Reading text
**********

Back pain doesn’t only occur because of improper heavy lifting or sleeping on a non-supportive mattress. There are a myriad of potential causes – and not all of them even originate in the back. If you’re experiencing back pain, either suddenly or for a prolonged period of time, it’s important to see a medical professional, such as one of the doctors at Palmetto Bone & Joint, for an accurate diagnosis.

Back Injuries

Acute back pain often is associated with injuries – such as from a fall, stress or strain, sports injury or a car accident. Sprains, strains and spasms are common. But it’s important to have your symptoms evaluated to check for more serious injuries such as a herniated, or “slipped” disc, or a fracture, especially if your pain is severe.

Less serious back injuries may heal on their own in a matter of days or weeks. But that doesn’t mean you should suffer during that time. A doctor can evaluate your situation and offer guidance and, if needed, medication or other measures to help you feel more comfortable while the injury heals. More serious injuries may require more serious interventions.

Spinal Conditions

Sometimes back problems can be exacerbated or caused by conditions of the spine. You may have a congenital condition, meaning you were born with it, that you may not even be aware of. Examples include scoliosis or spina bifida. Or you may have a degenerative disease, such as arthritis or osteoporosis, that has developed and worsened over time.

There are also a number of conditions that affect the nerves and tissues around the spinal cord that can cause discomfort in your back. Sciatica is one example. It affects the sciatic nerve, which travels down through the back of the leg. Sciatica can cause severe back pain that continues through the buttocks and down the leg. Another example is spinal stenosis, in which the spinal column narrows, putting pressure on the spinal cord and nerves – and which can lead to sciatica.

Non-Spinal Causes of Back Pain

Because the back is such a central structure of the body, there are situations in which you may feel discomfort in your back that originates elsewhere in the body. Some examples include:

  • Kidney stones or infection – You may feel sharp pain in your lower back, especially on one side.
  • Endometriosis – This is a condition of the uterus.
  • Fibromyalgia – This chronic condition causes widespread muscle pain and fatigue throughout the body.
  • Tumors – Tumorous growths can put pressure on the spine. It’s crucial to have these evaluated to screen for cancer.
  • Pregnancy – Back pain is common later in pregnancy and generally resolves after birth. A doctor can help expectant mothers manage discomfort while it persists.

Innovative Treatments

Diagnosing the cause of your back pain is just the first step toward helping you feel better. At Palmetto Bone & Joint, our spinal experts have years of experience in developing effective treatment plans that help patients get their lives back.

Our spine surgeon, Dr. Samuel Davis, received his training at Duke and Emory universities and has been at the leading edge of spine research.  He specializes in less invasive advanced procedures of the cervical, thoracic and lumbar vertebrae. Depending on your situation, treatment may include medication, rehabilitation, or surgery.  

Drs. Jaqueline Van Dam, Alaric Van Dam, and Giridhar Gundu provide a range of non-surgical treatment of patients such regenerative medicine including stem cell therapy, nerve conduction studies, injections, employing technology such as dynamic ultrasound to for precision diagnosis and treatment.

**********

Data

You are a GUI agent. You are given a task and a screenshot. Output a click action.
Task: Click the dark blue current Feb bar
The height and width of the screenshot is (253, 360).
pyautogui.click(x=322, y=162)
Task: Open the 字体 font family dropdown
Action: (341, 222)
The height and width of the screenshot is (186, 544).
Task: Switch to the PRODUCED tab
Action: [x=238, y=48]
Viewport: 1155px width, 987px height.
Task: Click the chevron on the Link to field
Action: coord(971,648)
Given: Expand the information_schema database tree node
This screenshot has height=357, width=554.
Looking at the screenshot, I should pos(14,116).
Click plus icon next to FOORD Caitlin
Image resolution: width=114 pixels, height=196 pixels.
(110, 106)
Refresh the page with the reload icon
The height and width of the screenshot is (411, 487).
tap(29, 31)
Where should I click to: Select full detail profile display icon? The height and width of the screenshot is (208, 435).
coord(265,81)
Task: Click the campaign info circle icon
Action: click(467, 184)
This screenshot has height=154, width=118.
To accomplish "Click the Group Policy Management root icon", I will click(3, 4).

**********

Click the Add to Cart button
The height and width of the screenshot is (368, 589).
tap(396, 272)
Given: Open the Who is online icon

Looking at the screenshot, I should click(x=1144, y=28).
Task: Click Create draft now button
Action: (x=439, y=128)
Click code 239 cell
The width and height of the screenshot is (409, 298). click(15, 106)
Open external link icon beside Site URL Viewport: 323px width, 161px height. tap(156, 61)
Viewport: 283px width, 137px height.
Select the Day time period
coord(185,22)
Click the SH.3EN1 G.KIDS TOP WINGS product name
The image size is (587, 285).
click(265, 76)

**********

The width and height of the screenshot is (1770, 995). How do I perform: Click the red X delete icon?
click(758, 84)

**********

Brief 1
In the back pain article, which nerve does sciatica affect, and where does that nerve travel?
Brief 2
Write out everything in the back pain article from "Spinal Conditions" down to "lead to sciatica.".
Brief 3
Translate this sentence from the back pain article into Spanish: "Less serious back injuries may heal on their own in a matter of days or weeks."
The records are unrelated to the back pain article and stand as separate material.

Written solution 1
Sciatica affects the sciatic nerve, which travels down through the back of the leg.

Written solution 2
Spinal Conditions

Sometimes back problems can be exacerbated or caused by conditions of the spine. You may have a congenital condition, meaning you were born with it, that you may not even be aware of. Examples include scoliosis or spina bifida. Or you may have a degenerative disease, such as arthritis or osteoporosis, that has developed and worsened over time.

There are also a number of conditions that affect the nerves and tissues around the spinal cord that can cause discomfort in your back. Sciatica is one example. It affects the sciatic nerve, which travels down through the back of the leg. Sciatica can cause severe back pain that continues through the buttocks and down the leg. Another example is spinal stenosis, in which the spinal column narrows, putting pressure on the spinal cord and nerves – and which can lead to sciatica.

Written solution 3
Las lesiones de espalda menos graves pueden sanar por sí solas en cuestión de días o semanas.